The whole reason for this cross was to add size to the Merino as they're really quite small. The triplets (daughters of the full blood Merino) have either PolyPay or Suffolk blood added. I can see thtat by observation of the ewes. Two of them are very much "Merino looking"... still quite small, excellent fiber crimp, etc. The third sister is larger by about 10%, and her fleece has a lot less crimp.

Our ram is BIG. He weighs close to 350# and stands a foot taller than most of our ewes. You can see the Suffolk in him by looking at his huge head. His fleece tends more to the Merino in regards to crimp and feel.

Now, all this crossing was started by the previous owners, so we're working with what we have regarding genetics. My goal is to provide a naturally colored wool that is pleasing for the hand spinner.

With that said, and considering I'm not a spinner, what kind of effect does a short staple have in regards to hand spinning?


----------



## MTDeb (Feb 20, 2003)

Isn't it funny how the genetics show through, it's always a surprise! Be aware too that suffolk is a down breed and does not felt. That could be good and bad, depending on what a person wants to do. It's great for socks and things you're going to throw in the washing machine but not so good if you want to felt with it. A soft, non-felting wool might be really nice!?!?!


----------



## therealshari (Jul 10, 2007)

Ok, after consulting with mentor, here is her suggestion...

She highly recommends y'all request samples from me so you can see, feel and work with what I have to see how it fits into your needs. I'm wanting you to tell me where I need to improve in order to provide a decent naturally colored Merino wool.

Additionally, if Merino is becoming "so-so" and not so popular amongst hand-spinners, tell me so, and recommend the breed you'd like spin. I have immediate access to PolyPay (and I'll include samples) and am looking for a couple head of Jacob sheep. Having just returned from a neighbor who has Jacob sheep, I'm not happy with what I see of her flock this year so will have to search for better stock.

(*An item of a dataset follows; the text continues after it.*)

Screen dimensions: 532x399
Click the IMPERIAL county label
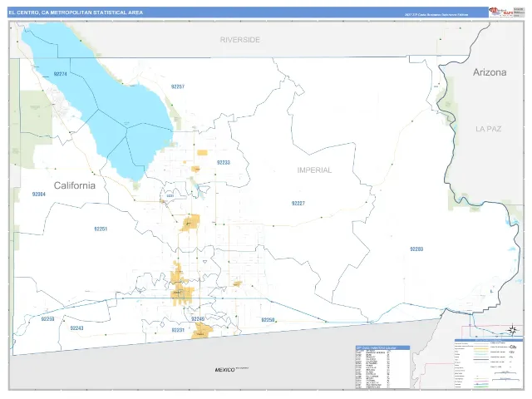pyautogui.click(x=314, y=170)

The fleece I'll send for samples includes Merino (the flock matriarch), Merino x (not sure if it's PolyPay or Suffolk) from the triplets, Merino x 1/4 Suffolk (ram), and a sample of a PolyPay from last year. That should give you plenty to work with and provide me solid feedback as to what you see, feel, and would prefer to see and feel.

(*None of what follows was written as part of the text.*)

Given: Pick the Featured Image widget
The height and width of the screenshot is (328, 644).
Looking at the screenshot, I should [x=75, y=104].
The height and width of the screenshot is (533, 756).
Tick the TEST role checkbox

Receiving samples does not obligate you to any kind of purchase. I also understand you may already have purchase way too many fleeces (if only hubby knew) and will have to turn those into products before you could even think about purchasing. 

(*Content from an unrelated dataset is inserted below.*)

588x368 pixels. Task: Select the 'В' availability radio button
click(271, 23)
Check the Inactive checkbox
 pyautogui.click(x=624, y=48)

I really thank y'all in advance for all your help.


----------



## Marchwind (May 10, 2002)

Merino are small sheep? Really? I thought they were supposed to be huge, great big sheep! Well I'll be. I saw a Merino Ram and Romney Ram at the Shepherd's Harvest, I thought they were pure bred (but maybe not) they were huge sheep with fleece every where on their body. It was funny because I remember thinking the Romney and the merino looked so much alike, all wrinkly and everything but the Romney reminded me of a Clydesdale horse the way he had been sheared, his feet were left fuzzy, lol!!

Well now I'm just stumped because I thought they, Merino, were supposed to be a big breed. But what do I know I don't have sheep I just like their fibers :shrug:


----------



## Liese (Dec 12, 2005)

Susan, et al check out this site and look at the Delaine Merino http://www.ansi.okstate.edu/breeds/sheep/index.htm

This thread has given me a reason to do a bit of reading on Merino sheep - lots of Merino breeds out there, many of them are quite large. but it would seem that Shari's are some form of Delaino based on her comments about size and the staple lengths. Tho 2" is at the low end of the scale of 2-4"

Shari are you going to have your fleeces micron tested? Maybe your state Ag offers it - those numbers might help over come the shorter staple if the fleeces are fine enough. Just a thought. The other thought that comes to me is that if you had your fleeces processed into roving would that by pass the staple discussion? In other words when I see others selling rovings I don't see staple length of the original fleece mentioned - but I don't buy rovings myself so maybe Susan and Cyndi would speak to this idea?


----------



## Marchwind (May 10, 2002)

Liese I found that site last night but was just as dumbfounded by the number of different Merino sheep there are. Who would a thunk it  Lots of research and breeding to get what people want or so it seems. I'll go back and look at that specific Merino breed.

As for roving I myself don't usually buy it but it is a good thought. Or, maybe even have it spun into Yarn.


----------



## therealshari (Jul 10, 2007)

I have the information for getting the micron testing done in Texas. I believe that should be the next step. 

Last year I got "hands-on" feedback from Meg Z, DonsGal, and OceanRose, who all indicated the wool had a "break" and they noted it didn't feel "all that fine". At that time, I chose not to pursue micron testing, but with our own personal finances in a little better shape, I think it's time to "get 'er done".

We're not sure what caused the break as the sheep were subjected to a number of stresses ranging from feed quality, lack of shelter (previous owner), lambing, and change of farms.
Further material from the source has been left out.